> _DATA SHOWN_
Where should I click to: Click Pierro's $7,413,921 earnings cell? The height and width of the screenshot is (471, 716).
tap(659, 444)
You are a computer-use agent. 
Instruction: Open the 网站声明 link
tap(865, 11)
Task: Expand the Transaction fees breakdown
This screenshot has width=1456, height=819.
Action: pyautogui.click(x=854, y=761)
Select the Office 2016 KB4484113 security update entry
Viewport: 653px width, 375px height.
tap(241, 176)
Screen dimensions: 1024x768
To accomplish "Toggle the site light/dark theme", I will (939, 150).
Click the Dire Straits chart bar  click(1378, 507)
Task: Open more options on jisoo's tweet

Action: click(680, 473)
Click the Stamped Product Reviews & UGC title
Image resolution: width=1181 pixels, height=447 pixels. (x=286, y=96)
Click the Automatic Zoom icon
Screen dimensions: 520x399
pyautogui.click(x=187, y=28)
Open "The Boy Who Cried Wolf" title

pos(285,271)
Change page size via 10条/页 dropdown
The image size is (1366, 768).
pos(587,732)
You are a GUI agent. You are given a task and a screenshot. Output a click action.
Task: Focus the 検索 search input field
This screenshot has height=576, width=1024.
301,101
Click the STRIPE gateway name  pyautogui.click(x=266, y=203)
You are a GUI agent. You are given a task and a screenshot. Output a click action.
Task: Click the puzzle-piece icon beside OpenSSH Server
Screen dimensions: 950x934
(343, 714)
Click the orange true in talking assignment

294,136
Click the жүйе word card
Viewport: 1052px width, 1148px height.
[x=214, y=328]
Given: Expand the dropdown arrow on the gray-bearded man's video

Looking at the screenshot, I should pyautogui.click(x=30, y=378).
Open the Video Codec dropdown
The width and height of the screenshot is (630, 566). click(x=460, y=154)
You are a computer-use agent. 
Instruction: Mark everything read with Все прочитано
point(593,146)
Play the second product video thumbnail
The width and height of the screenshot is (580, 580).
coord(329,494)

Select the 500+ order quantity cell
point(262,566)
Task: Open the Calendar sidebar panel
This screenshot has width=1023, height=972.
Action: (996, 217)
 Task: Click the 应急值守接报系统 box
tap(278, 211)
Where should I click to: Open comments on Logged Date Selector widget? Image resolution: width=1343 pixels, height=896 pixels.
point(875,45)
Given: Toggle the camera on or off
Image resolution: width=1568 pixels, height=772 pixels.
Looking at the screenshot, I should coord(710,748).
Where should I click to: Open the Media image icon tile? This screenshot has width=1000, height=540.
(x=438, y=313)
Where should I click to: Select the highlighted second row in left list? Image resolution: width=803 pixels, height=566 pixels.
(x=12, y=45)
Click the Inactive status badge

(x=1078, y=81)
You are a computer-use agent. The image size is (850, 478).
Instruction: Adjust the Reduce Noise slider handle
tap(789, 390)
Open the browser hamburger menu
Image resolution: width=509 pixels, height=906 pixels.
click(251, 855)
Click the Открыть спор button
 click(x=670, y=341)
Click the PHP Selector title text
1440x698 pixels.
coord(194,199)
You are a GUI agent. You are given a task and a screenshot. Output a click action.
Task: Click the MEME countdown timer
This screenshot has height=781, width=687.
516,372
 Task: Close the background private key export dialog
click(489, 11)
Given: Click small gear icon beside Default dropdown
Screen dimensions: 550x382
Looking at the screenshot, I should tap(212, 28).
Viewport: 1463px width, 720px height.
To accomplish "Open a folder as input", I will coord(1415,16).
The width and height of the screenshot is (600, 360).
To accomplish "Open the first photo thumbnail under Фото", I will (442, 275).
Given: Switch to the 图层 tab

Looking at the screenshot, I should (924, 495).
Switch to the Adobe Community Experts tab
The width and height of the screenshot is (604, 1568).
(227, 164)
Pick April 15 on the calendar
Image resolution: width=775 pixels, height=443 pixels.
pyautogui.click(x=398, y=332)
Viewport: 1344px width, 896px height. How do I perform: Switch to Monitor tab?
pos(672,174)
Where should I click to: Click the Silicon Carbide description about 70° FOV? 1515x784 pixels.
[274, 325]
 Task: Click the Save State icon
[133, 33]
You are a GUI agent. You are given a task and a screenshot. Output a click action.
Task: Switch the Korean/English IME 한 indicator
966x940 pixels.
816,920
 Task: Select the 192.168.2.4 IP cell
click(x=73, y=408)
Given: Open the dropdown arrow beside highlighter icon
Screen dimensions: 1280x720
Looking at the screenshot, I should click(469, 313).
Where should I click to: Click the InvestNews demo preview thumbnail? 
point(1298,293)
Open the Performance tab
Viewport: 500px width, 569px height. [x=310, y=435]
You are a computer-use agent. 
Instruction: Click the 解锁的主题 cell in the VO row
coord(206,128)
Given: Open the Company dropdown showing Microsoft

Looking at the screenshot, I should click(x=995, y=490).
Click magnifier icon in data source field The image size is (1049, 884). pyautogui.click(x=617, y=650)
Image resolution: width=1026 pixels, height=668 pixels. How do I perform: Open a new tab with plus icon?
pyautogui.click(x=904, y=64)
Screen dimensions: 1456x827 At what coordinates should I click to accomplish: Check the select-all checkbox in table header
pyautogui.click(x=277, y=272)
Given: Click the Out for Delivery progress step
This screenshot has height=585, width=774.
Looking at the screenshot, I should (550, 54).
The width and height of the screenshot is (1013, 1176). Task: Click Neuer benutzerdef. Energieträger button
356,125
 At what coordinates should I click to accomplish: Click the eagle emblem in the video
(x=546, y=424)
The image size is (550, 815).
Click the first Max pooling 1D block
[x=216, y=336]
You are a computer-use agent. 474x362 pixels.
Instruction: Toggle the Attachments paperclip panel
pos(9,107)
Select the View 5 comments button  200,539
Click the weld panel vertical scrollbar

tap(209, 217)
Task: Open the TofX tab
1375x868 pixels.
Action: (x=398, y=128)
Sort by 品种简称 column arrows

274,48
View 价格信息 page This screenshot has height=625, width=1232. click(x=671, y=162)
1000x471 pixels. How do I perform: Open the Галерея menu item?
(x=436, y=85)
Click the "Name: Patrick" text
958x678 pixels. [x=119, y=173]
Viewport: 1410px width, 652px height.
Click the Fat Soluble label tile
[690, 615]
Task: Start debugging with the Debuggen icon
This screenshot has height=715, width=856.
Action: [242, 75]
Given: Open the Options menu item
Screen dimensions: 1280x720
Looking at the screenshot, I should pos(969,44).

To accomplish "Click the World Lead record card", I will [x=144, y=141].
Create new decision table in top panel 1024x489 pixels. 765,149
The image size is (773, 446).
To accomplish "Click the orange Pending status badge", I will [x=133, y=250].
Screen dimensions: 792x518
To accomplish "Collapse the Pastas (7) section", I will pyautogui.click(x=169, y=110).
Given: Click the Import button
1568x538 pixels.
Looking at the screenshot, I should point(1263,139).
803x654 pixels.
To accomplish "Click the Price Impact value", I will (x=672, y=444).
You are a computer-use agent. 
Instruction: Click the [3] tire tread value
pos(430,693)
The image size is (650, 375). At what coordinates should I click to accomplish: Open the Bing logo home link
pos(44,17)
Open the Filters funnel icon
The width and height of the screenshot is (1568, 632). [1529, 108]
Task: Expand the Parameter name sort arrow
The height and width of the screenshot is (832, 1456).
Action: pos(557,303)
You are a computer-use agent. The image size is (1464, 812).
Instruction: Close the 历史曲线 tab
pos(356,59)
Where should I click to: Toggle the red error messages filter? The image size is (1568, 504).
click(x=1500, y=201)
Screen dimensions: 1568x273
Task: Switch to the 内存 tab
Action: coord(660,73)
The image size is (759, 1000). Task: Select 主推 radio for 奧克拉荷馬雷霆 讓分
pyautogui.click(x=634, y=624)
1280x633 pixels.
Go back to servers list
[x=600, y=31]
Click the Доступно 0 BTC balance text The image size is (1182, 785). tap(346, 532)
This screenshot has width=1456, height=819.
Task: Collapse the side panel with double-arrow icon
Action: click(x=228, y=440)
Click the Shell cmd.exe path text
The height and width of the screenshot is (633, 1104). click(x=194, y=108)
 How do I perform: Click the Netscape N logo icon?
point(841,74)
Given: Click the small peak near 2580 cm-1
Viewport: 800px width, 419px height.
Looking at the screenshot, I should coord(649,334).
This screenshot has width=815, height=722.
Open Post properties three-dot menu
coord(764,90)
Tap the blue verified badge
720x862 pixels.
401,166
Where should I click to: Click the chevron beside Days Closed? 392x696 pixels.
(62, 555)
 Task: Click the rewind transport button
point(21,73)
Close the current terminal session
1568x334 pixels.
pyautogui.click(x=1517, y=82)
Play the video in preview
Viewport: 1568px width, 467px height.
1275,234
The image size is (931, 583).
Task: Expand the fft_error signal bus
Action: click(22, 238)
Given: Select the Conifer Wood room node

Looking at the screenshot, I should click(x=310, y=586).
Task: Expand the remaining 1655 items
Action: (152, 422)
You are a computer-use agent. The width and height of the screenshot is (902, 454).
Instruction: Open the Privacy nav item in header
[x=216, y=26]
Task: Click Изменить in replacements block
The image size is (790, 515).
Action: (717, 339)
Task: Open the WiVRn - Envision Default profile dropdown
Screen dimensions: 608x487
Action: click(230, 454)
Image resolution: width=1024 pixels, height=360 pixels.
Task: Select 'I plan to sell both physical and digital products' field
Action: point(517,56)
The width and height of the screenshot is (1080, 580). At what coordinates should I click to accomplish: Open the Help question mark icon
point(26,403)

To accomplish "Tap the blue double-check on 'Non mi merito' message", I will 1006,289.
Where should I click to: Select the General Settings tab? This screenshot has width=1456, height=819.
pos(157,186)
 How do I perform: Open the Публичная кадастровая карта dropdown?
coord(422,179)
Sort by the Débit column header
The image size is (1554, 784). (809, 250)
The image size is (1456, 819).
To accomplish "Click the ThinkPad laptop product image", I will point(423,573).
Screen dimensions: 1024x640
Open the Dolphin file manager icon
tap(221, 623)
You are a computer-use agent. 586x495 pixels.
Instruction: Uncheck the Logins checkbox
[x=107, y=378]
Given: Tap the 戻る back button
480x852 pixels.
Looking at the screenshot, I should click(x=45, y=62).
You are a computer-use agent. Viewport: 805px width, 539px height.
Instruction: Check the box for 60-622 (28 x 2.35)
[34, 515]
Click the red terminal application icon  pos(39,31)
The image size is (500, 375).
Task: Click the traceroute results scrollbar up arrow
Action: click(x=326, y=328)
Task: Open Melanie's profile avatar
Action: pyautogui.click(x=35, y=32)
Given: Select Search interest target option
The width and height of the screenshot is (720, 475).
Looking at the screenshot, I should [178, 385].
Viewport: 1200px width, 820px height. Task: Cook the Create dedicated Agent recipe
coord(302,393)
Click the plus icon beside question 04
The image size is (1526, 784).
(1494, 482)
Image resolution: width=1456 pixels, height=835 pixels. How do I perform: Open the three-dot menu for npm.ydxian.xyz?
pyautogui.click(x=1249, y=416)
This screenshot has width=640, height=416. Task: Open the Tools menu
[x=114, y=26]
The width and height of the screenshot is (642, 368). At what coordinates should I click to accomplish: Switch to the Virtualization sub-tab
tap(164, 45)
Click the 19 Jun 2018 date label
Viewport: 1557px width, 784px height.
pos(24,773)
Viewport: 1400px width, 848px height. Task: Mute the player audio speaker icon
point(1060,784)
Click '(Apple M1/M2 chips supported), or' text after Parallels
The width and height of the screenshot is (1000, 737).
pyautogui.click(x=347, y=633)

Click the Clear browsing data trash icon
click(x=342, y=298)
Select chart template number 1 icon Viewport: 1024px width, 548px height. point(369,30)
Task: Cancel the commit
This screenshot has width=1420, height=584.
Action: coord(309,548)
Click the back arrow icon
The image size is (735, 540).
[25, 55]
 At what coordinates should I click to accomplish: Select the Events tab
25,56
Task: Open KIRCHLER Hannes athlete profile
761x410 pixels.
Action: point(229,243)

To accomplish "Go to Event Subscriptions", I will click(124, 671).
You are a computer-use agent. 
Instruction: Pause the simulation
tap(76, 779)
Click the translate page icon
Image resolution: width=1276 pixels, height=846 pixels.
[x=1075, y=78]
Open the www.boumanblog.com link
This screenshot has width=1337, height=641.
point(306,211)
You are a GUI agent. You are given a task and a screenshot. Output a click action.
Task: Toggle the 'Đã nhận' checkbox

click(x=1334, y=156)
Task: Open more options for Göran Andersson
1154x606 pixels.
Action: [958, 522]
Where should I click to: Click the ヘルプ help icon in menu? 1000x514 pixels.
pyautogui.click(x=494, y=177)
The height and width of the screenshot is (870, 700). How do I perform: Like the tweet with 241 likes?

> _TASK DIRECTIONS_
Within the material above, the line with "Click the Shell cmd.exe path text" opens the range and the line with "Given: Click the small peak near 2580 cm-1" closes it; reproduce that range word for word.

> _EXPECTED OUTPUT_
Click the Shell cmd.exe path text
The height and width of the screenshot is (633, 1104). click(x=194, y=108)
 How do I perform: Click the Netscape N logo icon?
point(841,74)
Given: Click the small peak near 2580 cm-1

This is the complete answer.